• **What you should do**: Where the records appear below, transcribe them exactly, leaving none out.

[Dataset excerpts]
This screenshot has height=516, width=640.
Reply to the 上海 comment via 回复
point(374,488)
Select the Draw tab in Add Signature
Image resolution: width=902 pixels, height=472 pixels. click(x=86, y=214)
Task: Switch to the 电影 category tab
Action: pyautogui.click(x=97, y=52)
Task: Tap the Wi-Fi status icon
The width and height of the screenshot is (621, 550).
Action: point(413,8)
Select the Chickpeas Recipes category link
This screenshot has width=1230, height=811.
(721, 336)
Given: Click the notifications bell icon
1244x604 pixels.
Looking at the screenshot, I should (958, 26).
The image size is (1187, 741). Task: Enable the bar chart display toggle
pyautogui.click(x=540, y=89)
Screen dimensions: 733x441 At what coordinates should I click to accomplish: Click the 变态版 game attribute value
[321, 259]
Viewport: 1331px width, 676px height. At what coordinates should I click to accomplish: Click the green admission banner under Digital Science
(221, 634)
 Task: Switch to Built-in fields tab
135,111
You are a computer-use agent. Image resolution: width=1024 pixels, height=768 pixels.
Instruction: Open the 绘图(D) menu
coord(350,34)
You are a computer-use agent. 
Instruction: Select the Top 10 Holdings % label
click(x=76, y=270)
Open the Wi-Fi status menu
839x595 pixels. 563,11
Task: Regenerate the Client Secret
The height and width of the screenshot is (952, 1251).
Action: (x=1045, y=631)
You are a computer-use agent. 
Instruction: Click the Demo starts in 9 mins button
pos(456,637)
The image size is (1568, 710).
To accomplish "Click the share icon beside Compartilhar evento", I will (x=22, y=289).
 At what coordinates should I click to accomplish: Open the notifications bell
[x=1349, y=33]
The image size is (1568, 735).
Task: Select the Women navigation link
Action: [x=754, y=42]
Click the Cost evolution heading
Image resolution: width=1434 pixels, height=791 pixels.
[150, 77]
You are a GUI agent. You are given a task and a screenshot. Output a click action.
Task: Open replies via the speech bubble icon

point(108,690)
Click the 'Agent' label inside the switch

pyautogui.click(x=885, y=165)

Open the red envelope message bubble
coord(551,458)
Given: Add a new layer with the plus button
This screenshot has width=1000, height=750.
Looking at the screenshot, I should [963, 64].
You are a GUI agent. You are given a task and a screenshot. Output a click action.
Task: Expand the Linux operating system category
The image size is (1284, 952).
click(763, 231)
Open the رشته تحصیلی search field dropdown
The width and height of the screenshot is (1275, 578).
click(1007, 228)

• **Output of the task**:
This screenshot has height=516, width=640.
Reply to the 上海 comment via 回复
point(374,488)
Select the Draw tab in Add Signature
Image resolution: width=902 pixels, height=472 pixels. click(x=86, y=214)
Task: Switch to the 电影 category tab
Action: pyautogui.click(x=97, y=52)
Task: Tap the Wi-Fi status icon
The width and height of the screenshot is (621, 550).
Action: point(413,8)
Select the Chickpeas Recipes category link
This screenshot has width=1230, height=811.
(721, 336)
Given: Click the notifications bell icon
1244x604 pixels.
Looking at the screenshot, I should (958, 26).
The image size is (1187, 741). Task: Enable the bar chart display toggle
pyautogui.click(x=540, y=89)
Screen dimensions: 733x441 At what coordinates should I click to accomplish: Click the 变态版 game attribute value
[321, 259]
Viewport: 1331px width, 676px height. At what coordinates should I click to accomplish: Click the green admission banner under Digital Science
(221, 634)
 Task: Switch to Built-in fields tab
135,111
You are a computer-use agent. Image resolution: width=1024 pixels, height=768 pixels.
Instruction: Open the 绘图(D) menu
coord(350,34)
You are a computer-use agent. 
Instruction: Select the Top 10 Holdings % label
click(x=76, y=270)
Open the Wi-Fi status menu
839x595 pixels. 563,11
Task: Regenerate the Client Secret
The height and width of the screenshot is (952, 1251).
Action: (x=1045, y=631)
You are a computer-use agent. 
Instruction: Click the Demo starts in 9 mins button
pos(456,637)
The image size is (1568, 710).
To accomplish "Click the share icon beside Compartilhar evento", I will (x=22, y=289).
 At what coordinates should I click to accomplish: Open the notifications bell
[x=1349, y=33]
The image size is (1568, 735).
Task: Select the Women navigation link
Action: [x=754, y=42]
Click the Cost evolution heading
Image resolution: width=1434 pixels, height=791 pixels.
[150, 77]
You are a GUI agent. You are given a task and a screenshot. Output a click action.
Task: Open replies via the speech bubble icon

point(108,690)
Click the 'Agent' label inside the switch

pyautogui.click(x=885, y=165)

Open the red envelope message bubble
coord(551,458)
Given: Add a new layer with the plus button
This screenshot has width=1000, height=750.
Looking at the screenshot, I should [963, 64].
You are a GUI agent. You are given a task and a screenshot. Output a click action.
Task: Expand the Linux operating system category
The image size is (1284, 952).
click(763, 231)
Open the رشته تحصیلی search field dropdown
The width and height of the screenshot is (1275, 578).
click(1007, 228)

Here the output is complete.